Closed nutterb closed 8 years ago

nutterb commented 8 years ago

A user e-mailed me with a question about grouped_df objects and how pixiedust handles them. At the very least, I need to put in a check to stop grouped_df objects from throwing a "Duplicate identifiers" error. But there's still an interesting question of how these objects should be handled and how to decide to if the object should be ungrouped or if it should be split (and if split, how to apply subsequent sprinkles to each component.

I think the best of all worlds would be (yet) another argument in dust, perhaps ungroup=TRUE. When TRUE, a grouped_df is ungrouped and life goes on as normal. when ungroup=FALSE, split the data frame by the grouping variables, and then teach sprinkle to apply each of the sprinkles to each element in the list.

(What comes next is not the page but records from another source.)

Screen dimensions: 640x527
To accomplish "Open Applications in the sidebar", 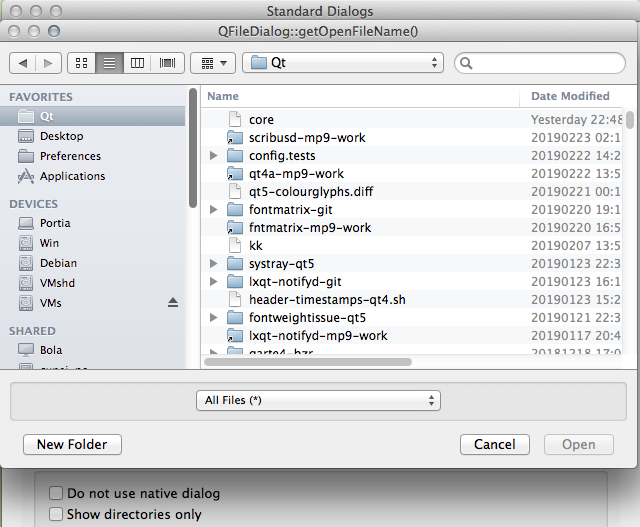I will click(72, 176).
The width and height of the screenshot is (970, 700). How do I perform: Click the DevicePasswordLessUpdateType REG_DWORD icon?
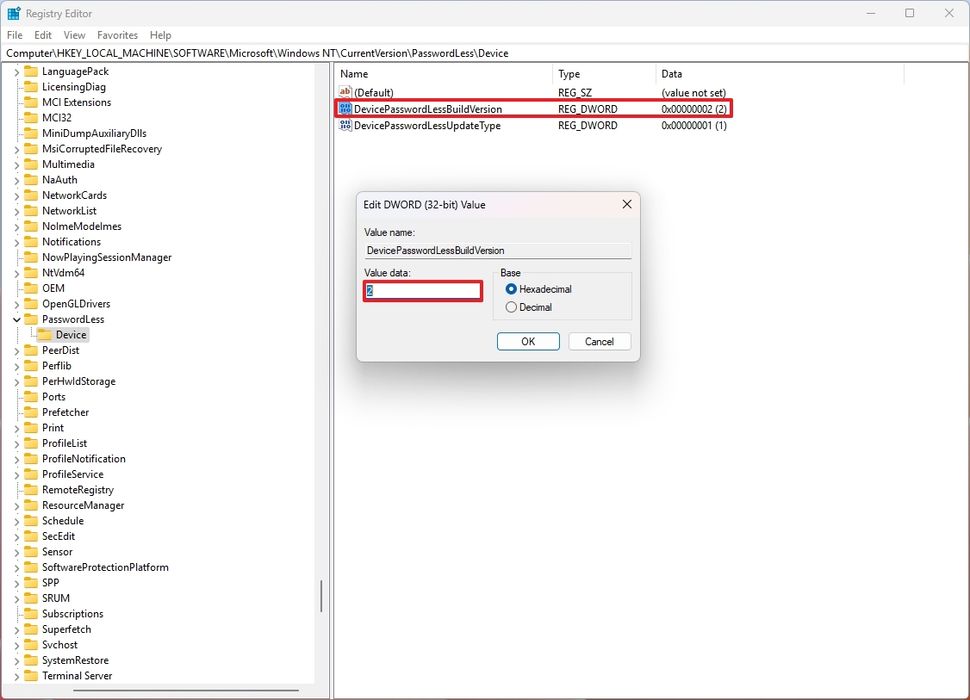click(x=344, y=124)
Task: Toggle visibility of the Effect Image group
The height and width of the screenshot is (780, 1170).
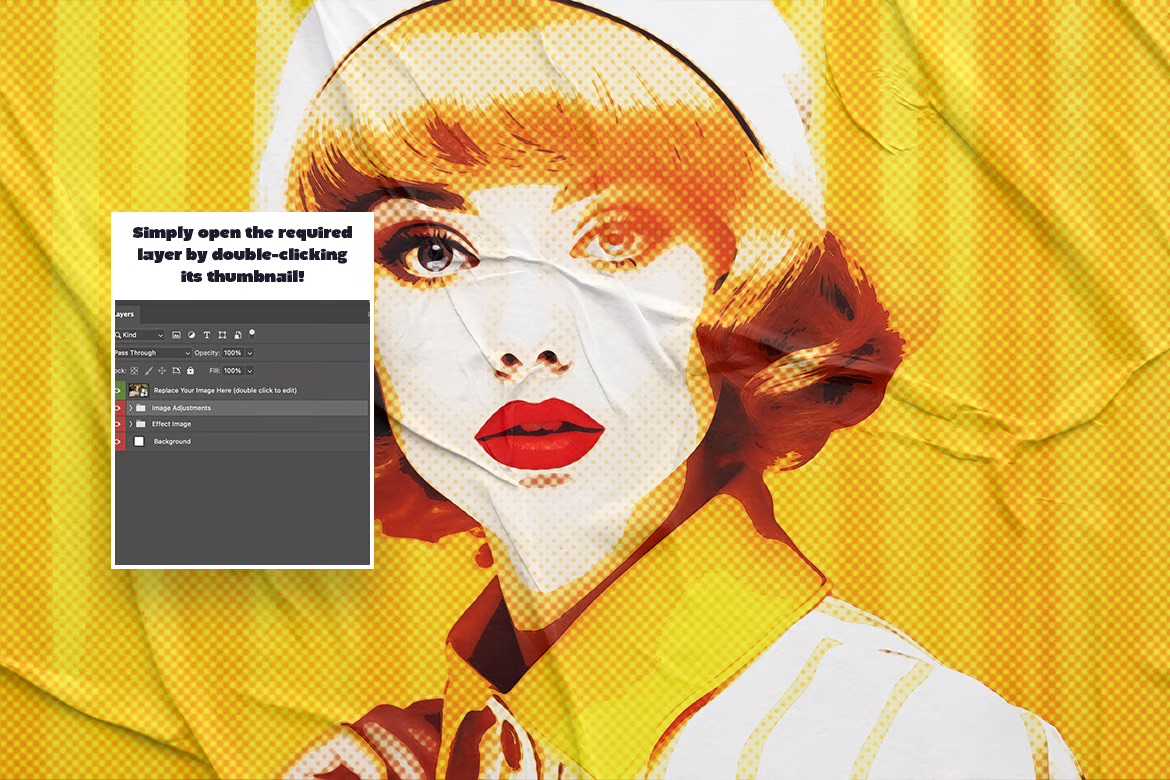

Then again, the apply over the list could be problematic since the number of rows in each element could be different.

library(pixiedust) library(broom) library(dplyr)

Grouped <- group_by(mtcars, am) %>% do(tidy(lm(mpg ~ qsec + wt + factor(cyl), data = .)))

* pixiedust doesn't like "grouped_df"

dust(Grouped)

* If you want the full table, simply ungrouping it will do

* But I'll file an issue. pixiedust should handle this

* more elegantly than it does.

dust(ungroup(Grouped))

* If you want separate tables for each grouping,

* you're probably better off breaking this into a

* list

EachModel <- split(Grouped, list(Grouped$am))

* Now you can apply sprinkles with lapply

lapply(EachModel, dust) %>% lapply(sprinkle, cols = 3:5, round = 3) %>% lapply(sprinkle, cols = 6, fn = quote(pvalString(value))) %>% lapply(print) %>% invisible()

nutterb commented 8 years ago

I'm going to introduce methods to pixiedust.

The current dust method will become dust.default.

The other important method will be dust.list, which will simply run dust in an lapply. It will first check that all of the objects in the list inherit the data.frame class. It returns an object of class dust_list

There will also be a dust.grouped_df class that will come with an argument which determines if the object should be ungrouped or split. If ungrouped, it will then call dust.default, otherwise it will call dust.list.

Each of the sprinkles will become a method as well, with dust.default, and dust.dust_list.

An additional print method print.dust_list will also be necessary, but can probably just use lapply

nutterb commented 8 years ago

Just to wrap up loose ends, I did not keep the restriction thst every element in the list needed to be a data frame. But we can dust lists now.